The interviews are patched together with flair and – fittingly – a great deal of technical wizardry. The back-wall of Lucy Osborne’s striking set is filled with a veritable disco of projections; Google maps, Tinder, Facebook and iTunes are all invited to the party. The director pops up via Google Face Time, one scene merges Spooks and Shakespeare and three of the interviewees sing their statements acapella style. There are also frequent sessions between the writer and his psychoanalyst, as well as a number of interactive elements with the audience members and their mobile phones.

It’s all jolly good fun, as we’re bombarded with facts and figures, images and ideas, speeches and songs. We’re taught how to take Selfies and invited to play around with Google search. In a particularly disturbing segment, those with iPhones are encouraged to explored their Settings a little more closely. We are guided to a deeply hidden ‘Locations’ section in our phone, which records everywhere we have been and the time spent in each location.

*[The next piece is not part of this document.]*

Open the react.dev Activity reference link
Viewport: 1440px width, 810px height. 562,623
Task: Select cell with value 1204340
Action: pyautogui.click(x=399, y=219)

Frightening stuff.

Graham has clearly done reams of research – but the novelty of this dazzling production begins to wear off. There’s not enough pulling this show together and it starts to feel like we’re watching a huge, animated version of Graham’s notebooks and recordings.

There’s enough juicy stuff in here for a number of excellent and more focused plays. During an interview with a teenage girl, the writer reflects, ‘When I was your age and I got home from school – I was just home.’ There’s a fine play in there about the role that social media now plays in the home and the impact this might have on the idea of family. There’s a whole chunk about Edward Snowden that never takes off and the scenes between the writer and his psychoanalyst bubble with thoughtful and timely concerns.  

Perhaps the skittishness of this show is meant to reflect the fickleness of an internet-led age. Perhaps the slightly self-indulgent nature of this piece – which seems a tad more interested in ‘the writer’ than the people he meets - is meant to tap into the ‘me me’ culture that social media engenders. Perhaps. But, whilst it’s all very entertaining, it doesn’t make for brilliant drama.